Abstract

This chapter challenges the use of total welfare as the axiological assumption adopted by economically-informed legal scholarship in the field of electricity. To do so, it demonstrates that the efficiency hypotheses can be grounded in two different economic rationales: the traditional one based on total welfare; and an alternative one based on consumer welfare. To challenge the uncritical endorsement of total welfare, the chapter chooses the competition pillar for the EU internal market for electricity as a case study and shows that consumer welfare better explains its economic rationale. This finding proves that the economically-informed legal scholars are wrong in considering total welfare an unquestionable starting point for their research. This will likely be a ‘shocking truth’ for law and economics scholars. The argument is articulated in four steps. The first step builds the methodological foundations. It describes two types of explanatory claims, one external and the other internal to legal discourse, and discusses the superior relevance of the latter to legal practice. The second step lays the analytical framework. It identifies points of divergence between the two efficiency hypotheses, total and consumer welfare, with a focus on electricity markets.

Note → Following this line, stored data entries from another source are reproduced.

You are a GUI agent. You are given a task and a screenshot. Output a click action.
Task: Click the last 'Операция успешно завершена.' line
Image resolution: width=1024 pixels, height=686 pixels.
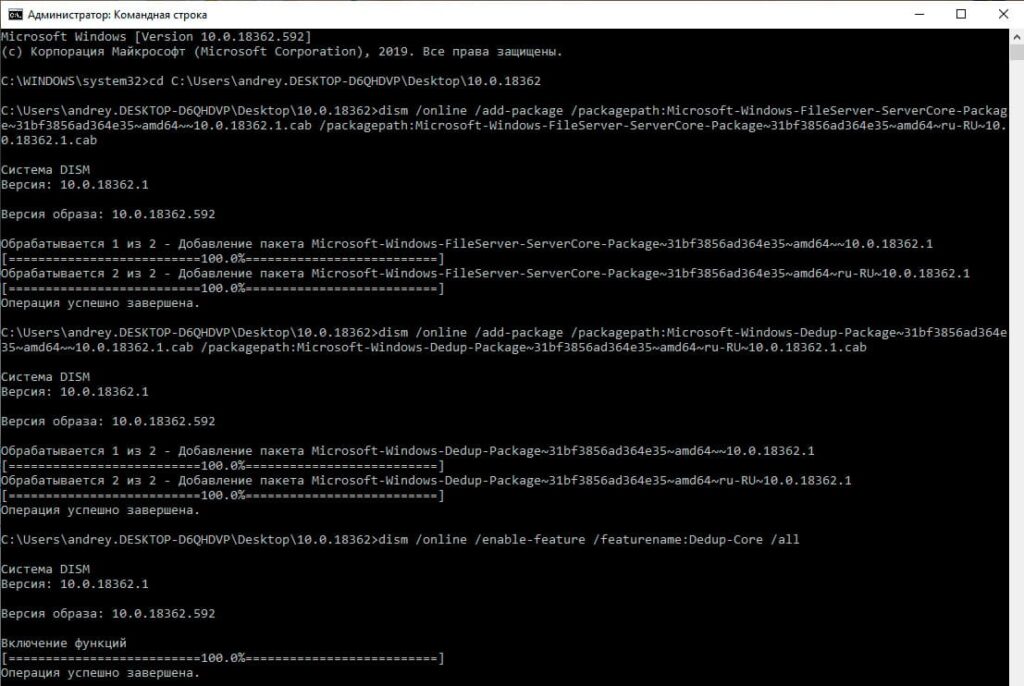point(100,672)
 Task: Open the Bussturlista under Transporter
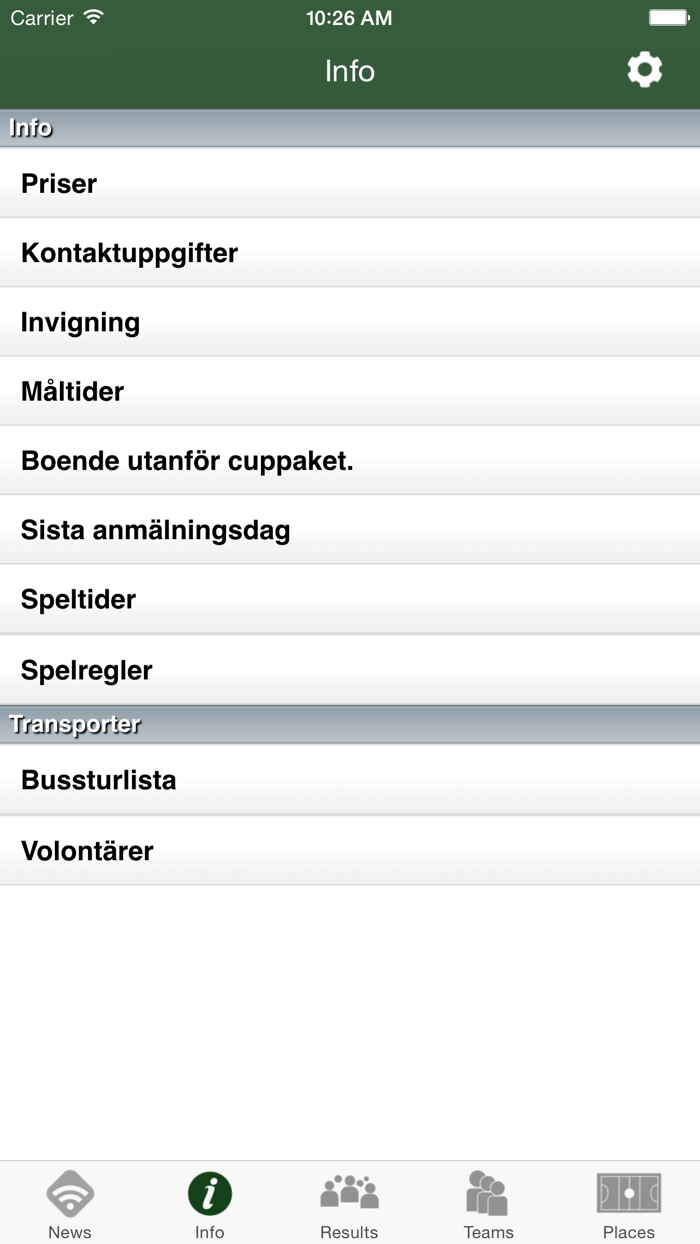pyautogui.click(x=350, y=780)
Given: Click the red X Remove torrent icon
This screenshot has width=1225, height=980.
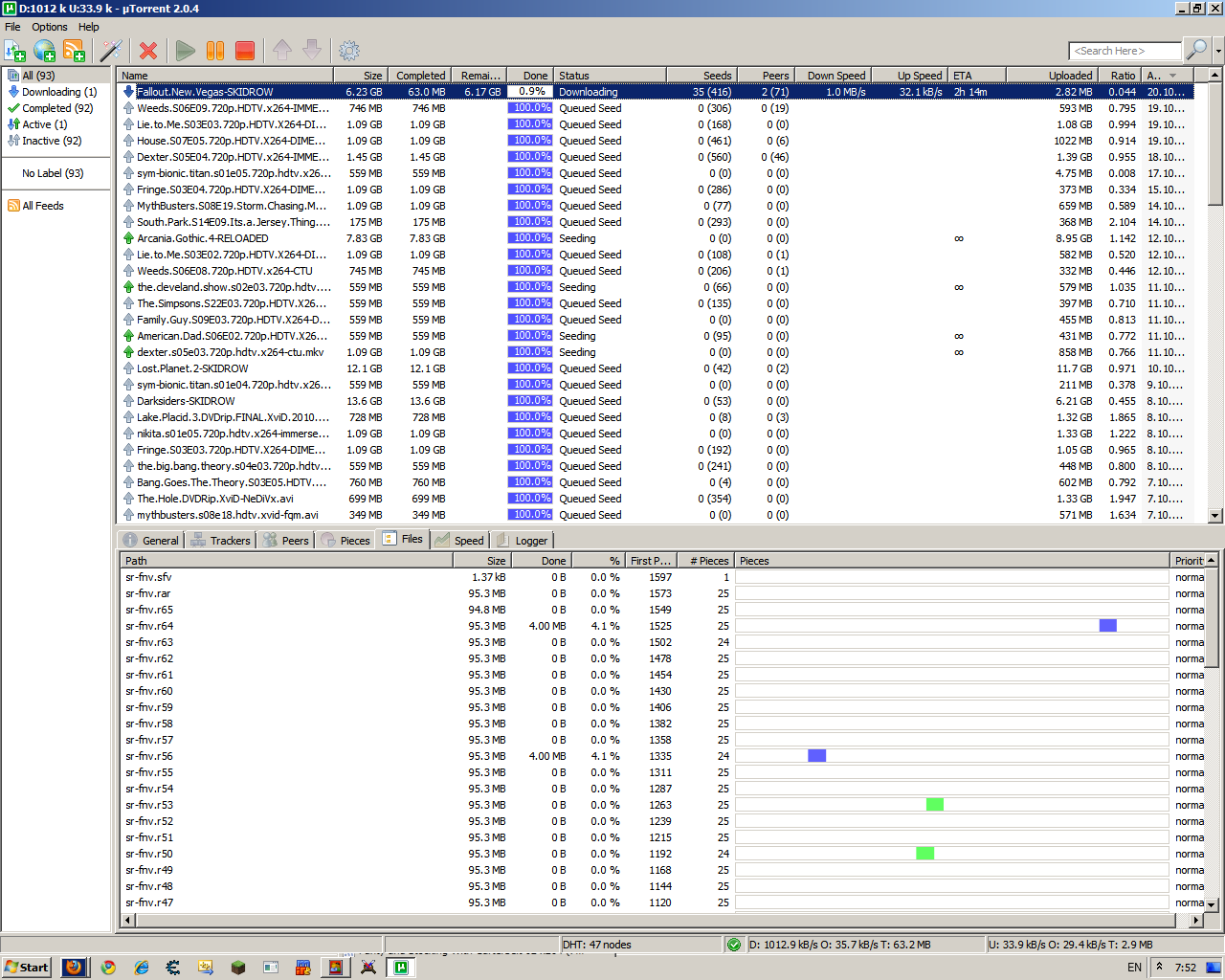Looking at the screenshot, I should pos(148,51).
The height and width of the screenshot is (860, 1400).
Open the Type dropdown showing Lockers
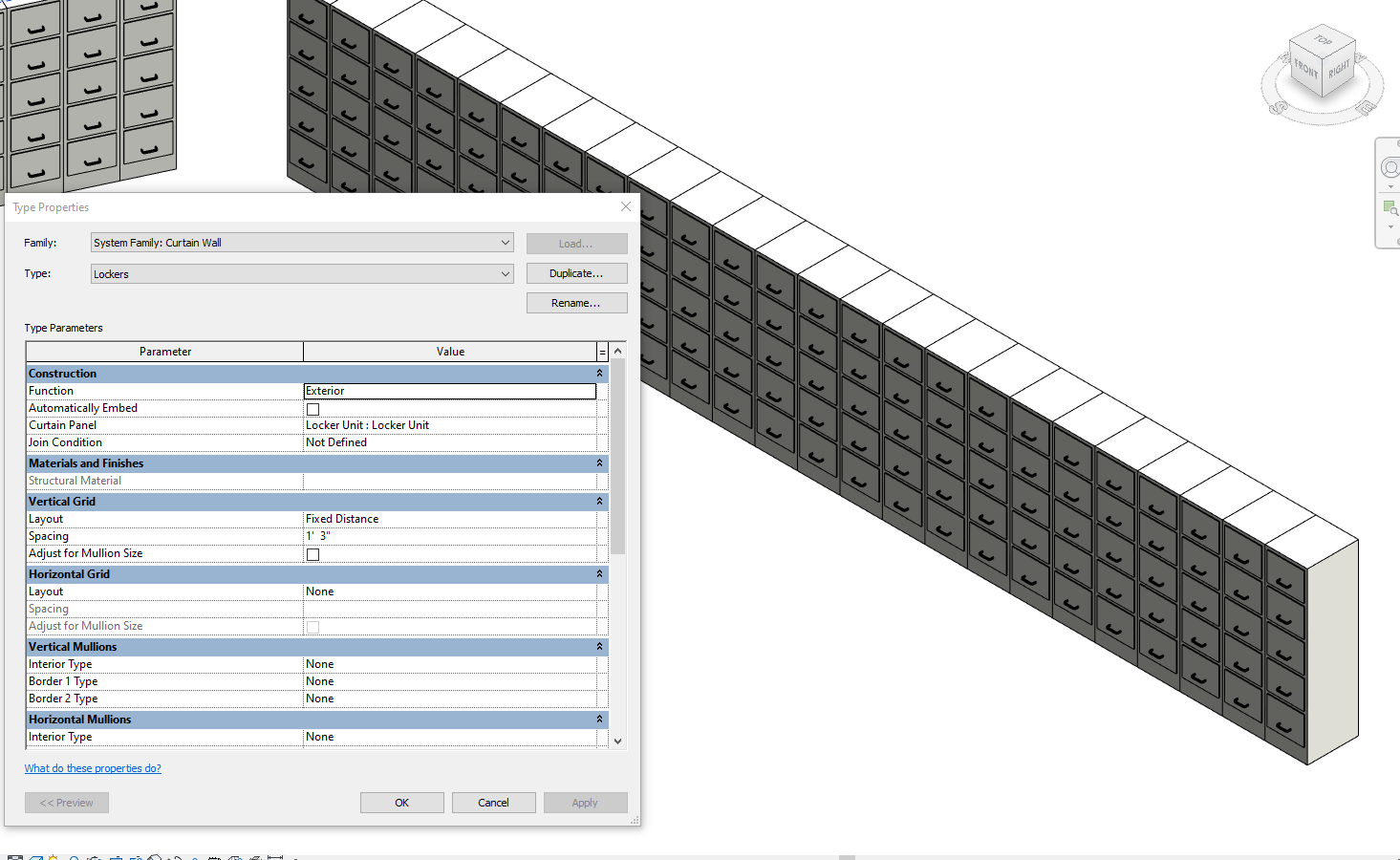504,273
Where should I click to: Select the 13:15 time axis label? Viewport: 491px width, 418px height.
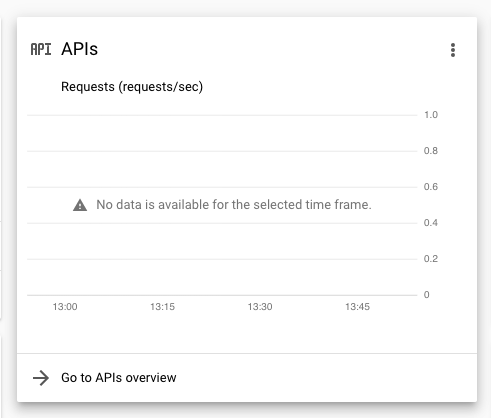click(162, 307)
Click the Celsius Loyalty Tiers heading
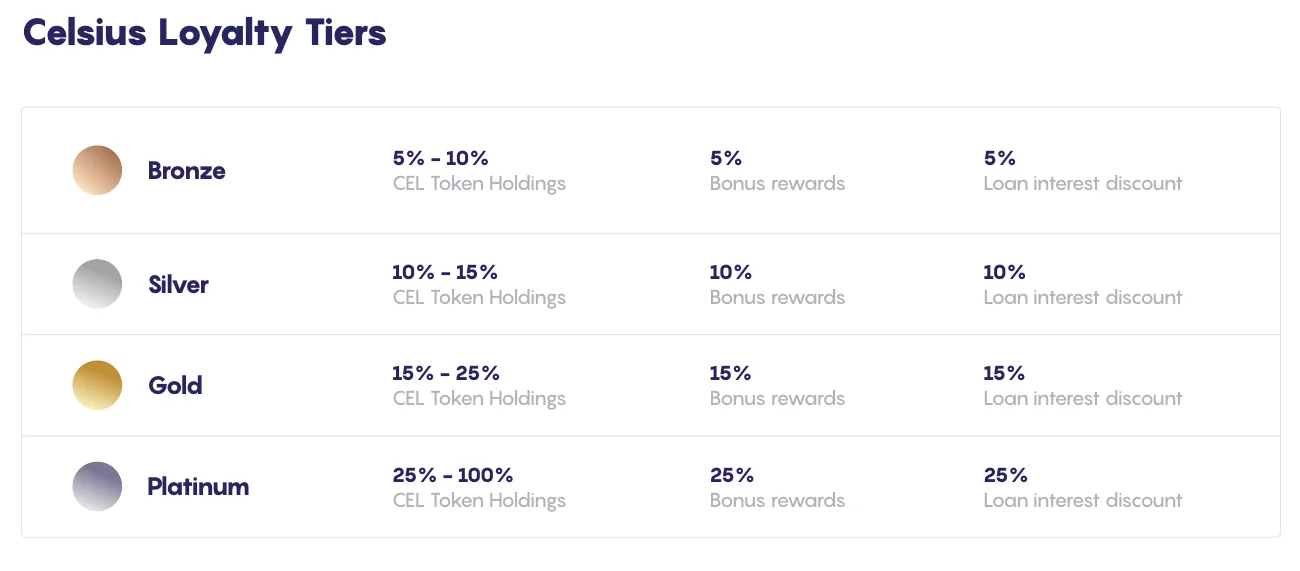 [205, 33]
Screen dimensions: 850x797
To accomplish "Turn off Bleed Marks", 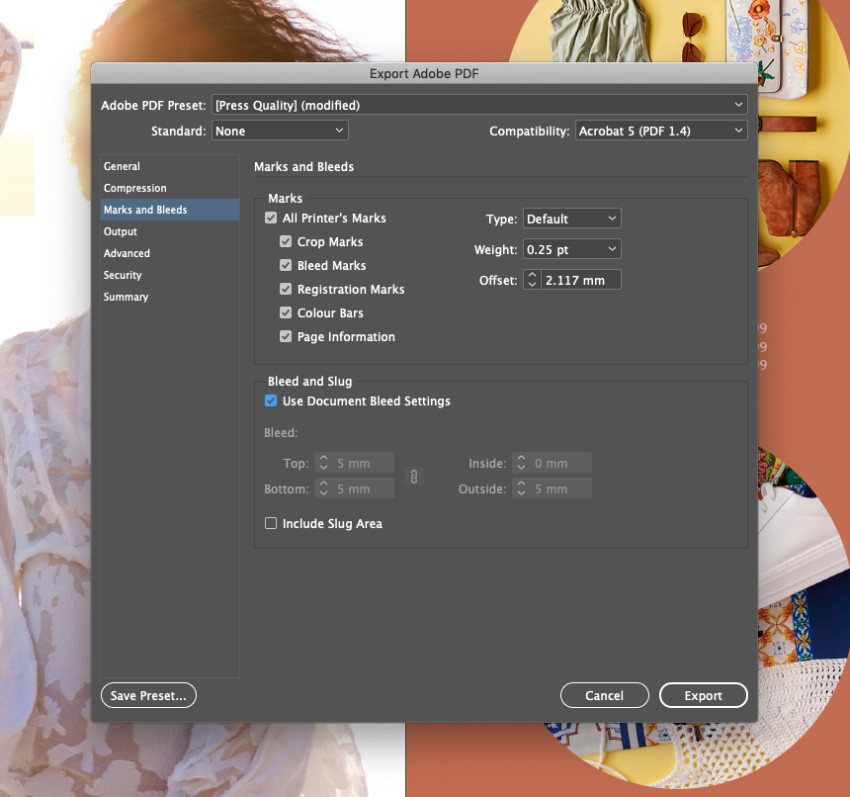I will pos(286,265).
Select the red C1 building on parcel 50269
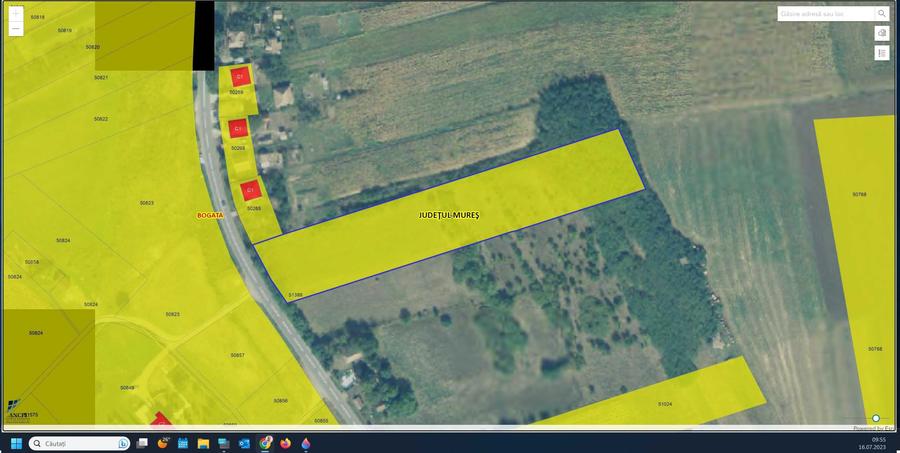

The third step reviews the economically-informed legal scholarship and the economic one on the regulation of electricity markets. It shows that scholars endorse total welfare, consumer welfare, and even both. The fourth and final step enters the realm of the EU internal market for electricity and proves that the economic rationale of legal materials and legal discourse is better explained by consumer welfare. This finding supports our alternative efficiency hypothesis based on consumer welfare.